The ever-insightful Farnam Street blog has posted a useful article on critical thinking, with interesting implications on why we need it in innovation.

Too often, we use so called “insights” to drive innovation, when these “insights” are in reality nothing more than half-baked ideas plucked from focus groups, surveys or the prejudices of researchers.  Critical thinking means systematically subjecting ideas to criticism before elevating them to the status of insights.  By implication, the Farnam blog suggests that innovators need 5 key abilities:

1. The ability to think empirically, not theoretically. We need to constantly check our views against evidence from the real world, and have the courage to change positions if better explanations come along. …

2. The ability to think in terms of multiple, rather than single, causes.

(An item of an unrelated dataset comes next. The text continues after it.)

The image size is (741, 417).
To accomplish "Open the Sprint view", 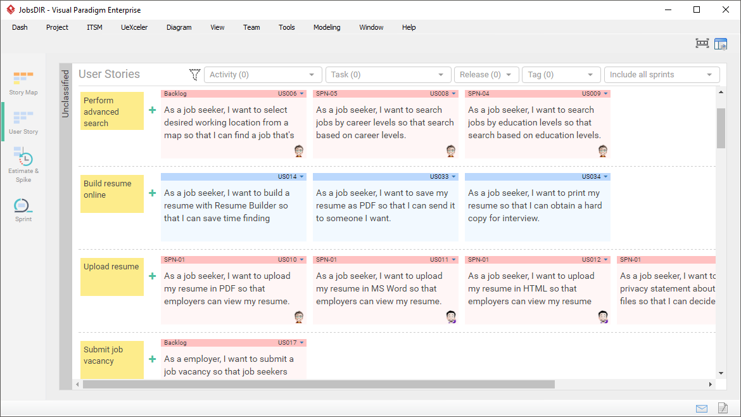I will click(23, 209).
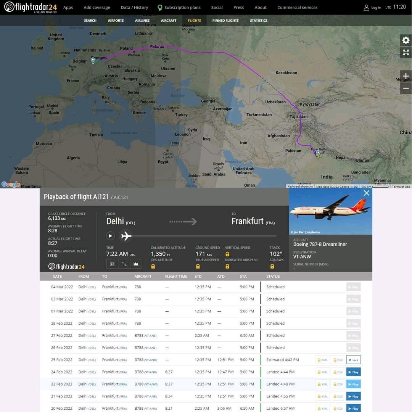
Task: Click the Air India aircraft photo thumbnail
Action: pos(330,211)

Most things in the world have multiple causes; consumer preferences are forged by experience, culture, and psychology.

3. The ability to think in terms of the sizes of things, rather than only in terms of their direction. A trend may be growing fast, but from a small base – and still be insignificant.  Something growing at 1000% is probably a sign it’s insignificant.

4. The ability to think like foxes, not hedgehogs. The simple hedgehog, knows one big thing and applies that understanding to everything around them, whilst foxes, who know many small things and pragmatically apply a “grab bag” of knowledge to make modest predictions about the world. Evidence shows that foxes make better predictions and decisions

5. The ability to understand one’s own biases. As behavioral economics drums into us time after time, our thinking is full of biases – and we need to de-bias it.  When you know you are susceptible to the confirmation bias – seeking our information to confirm your prejudices you can takes steps to deal with it.